いつも楽しく拝見させていただいています。
記事の最後のヤフーの地図で気がついたのですが
西側にの緩斜面には、ちょうど堀切の位置まで千鹿頭池があり、
北側には池に流れ込む川が!
しかも、東側の谷奥には元居館らしき寺も!
(山城の麓にはお寺がよくありますよねえ)
そのような訳で、れっきとした城だったのではないでしょうか。

とはいえ、千鹿頭池はいつ造られたのでしょうね
昭和でしたら、とんだ勘違いですがw

丸馬出 #- | URL | 2012/05/12 19:36 * edit *

Re:丸馬出様

ご感想ありがとうございます。

いわゆる「ため池」らしいのですが、いつ頃からあるのかは小生も知りません(汗)
本拠地防衛のための砦と見れば、地形図から推測しても何か置かれた事は事実だと思います。
千鹿頭神社とその周辺に関する古文書が見つかるとよいのですが。
魚釣りと称して湖畔で釣り糸を垂らして無心な時間を過ごす事もストレス解消になるのでしょうが、城跡かもしれないと聞けば登ってしまう悲しい性ですね(笑)

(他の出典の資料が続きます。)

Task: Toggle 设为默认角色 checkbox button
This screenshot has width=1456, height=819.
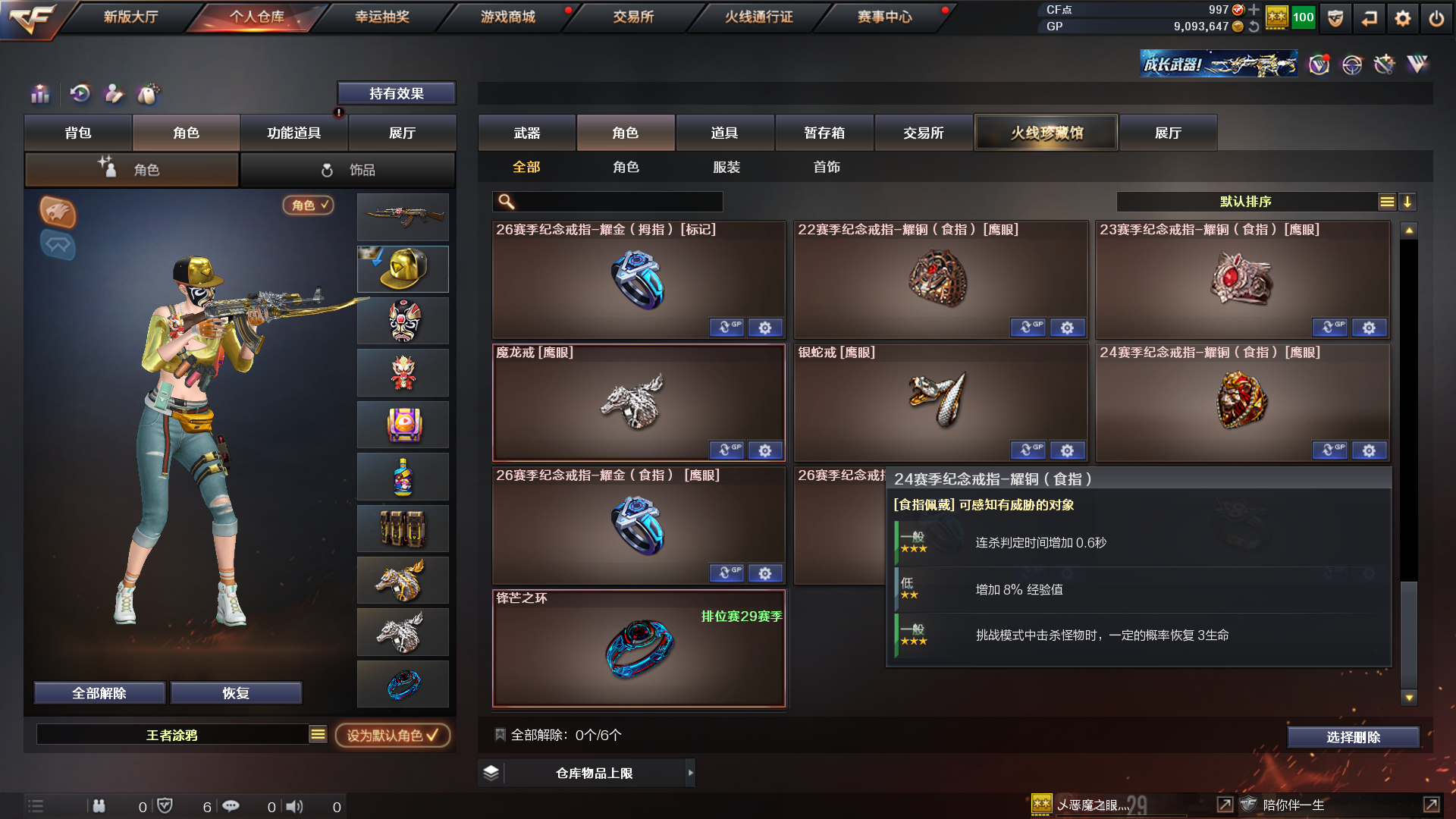Action: [x=393, y=735]
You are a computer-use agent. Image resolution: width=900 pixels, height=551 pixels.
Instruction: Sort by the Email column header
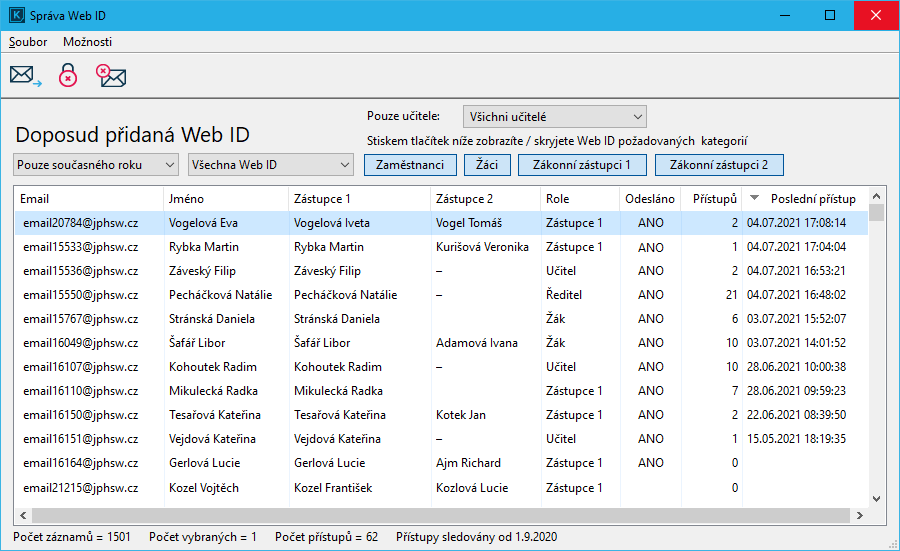point(88,199)
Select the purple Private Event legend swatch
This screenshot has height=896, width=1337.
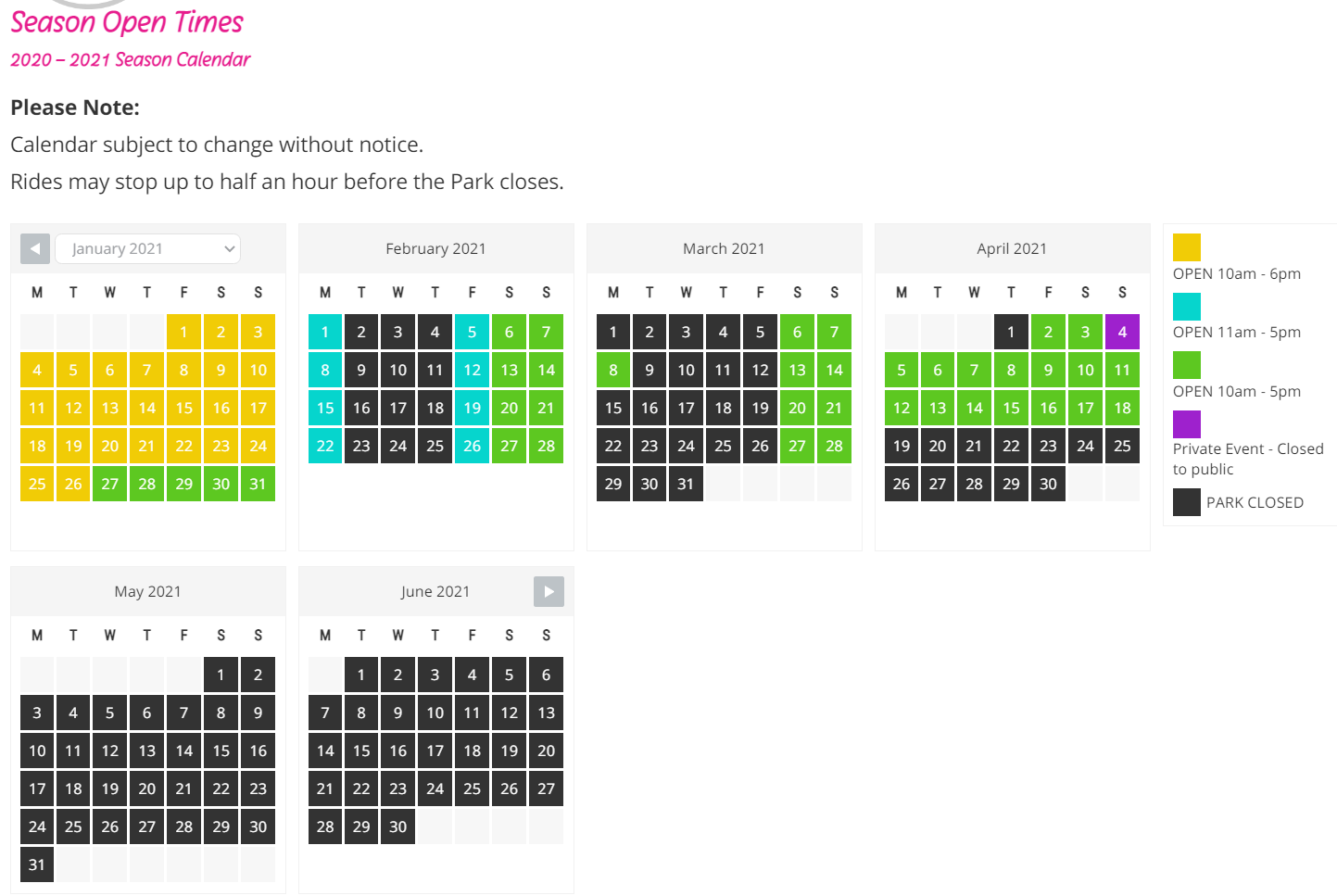[1187, 423]
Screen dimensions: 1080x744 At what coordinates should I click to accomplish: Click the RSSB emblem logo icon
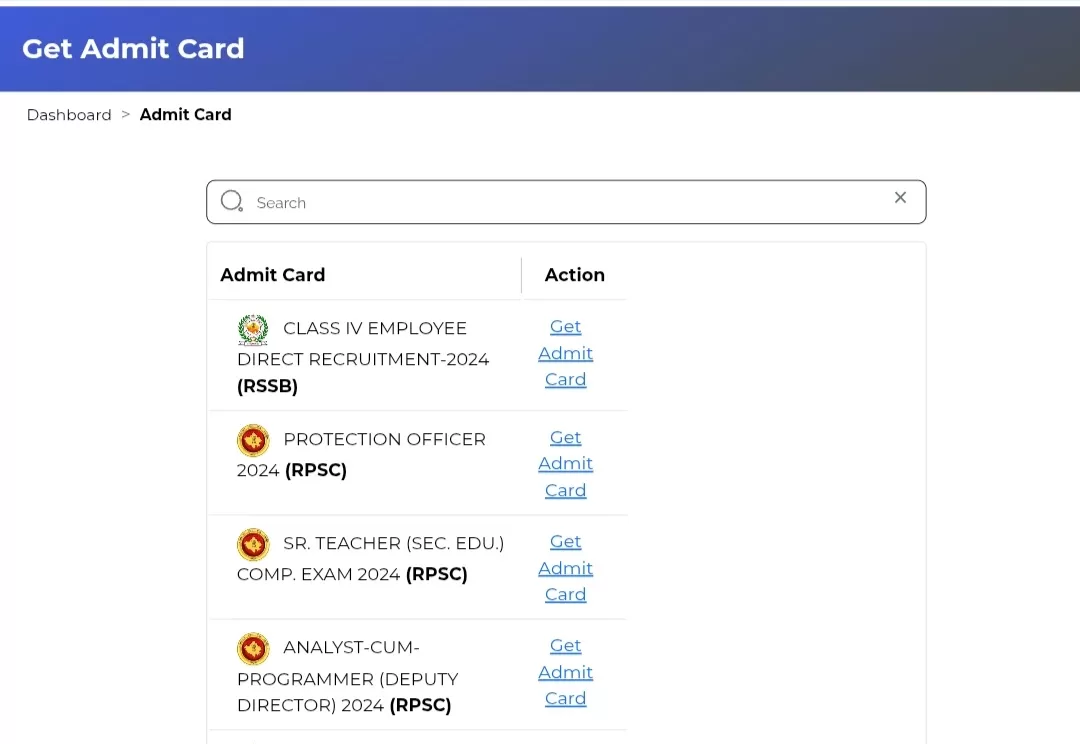coord(253,329)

らんまる #- | URL | 2012/05/12 20:18 * edit *

こんばんは!
おや、ここも行かれましたか。
保育園のころの、遠足コースでしたね。
さて、ここを城跡ではないかというのは、宮坂氏の説以外にはないのですが、
登って、改めて見てみると怪しいんですよ。気になるところです。
あの平坦面は、神社造営などによって改変されたかもしれませんが、
小笠原氏の城下集落である林を、南側からの攻撃に対しての守りである地、
と考えれば、納得もいくところです。

ついでに、丸出丸さんのご意見について加えさせていただくと、
この林集落内には、小笠原氏時代に寺院があり、現在唯一残ったのが、
廣澤寺です。小笠原家の菩提寺であり、住職も小笠原さんといいます。
北側を流れる川は逢初川といい、磨滅した歌碑もあります。
その北側には、千鹿頭北遺跡があり、古墳時代の大集落が見つかっています。
私もその調査に携わりましたが、大型の掘立柱建物跡などが数多く見つかり、
このあたりの歴史の深さを感じさせます。
この池は、江戸時代にはあったはずです。
山際の湧水を集めた池だと思われます。
その証拠に、池の西側にも古代の遺跡が見つかっており、
湧水を利用して水田を営んでいたと考えられています。
それに、この辺りは薄川の氾濫の影響も少なく、遺跡が数多くある場所です。

昔、子供のころ、伝承ででーらぼっちの足跡だと聞いたことがあります。
むかーし、ここでボートに乗ったことがありますよ。
長文失礼しました。

赤いRVR@松本 #- | URL | 2012/05/12 23:02 * edit *

Re:赤いRVR@松本様へ

いつもコメントありがとうございます。

さすがにお詳しいですなあ。東信濃の山猿が物見遊山で中信濃へ攻め込んでも右往左往ですわ(笑)
仰せの通り、かなり改変されてしまっているのですが、砦としての雰囲気は充分ですね。

例の池ですが、上田にも塩田平のため池群と同じぐらいの時代でしょうね。
それにしてもボートに乗れたとは驚きです。時代の移り変わりは激しいもので・・・(汗)
中南信の城攻めでは引き続きアドバイスを頂ければ幸いです。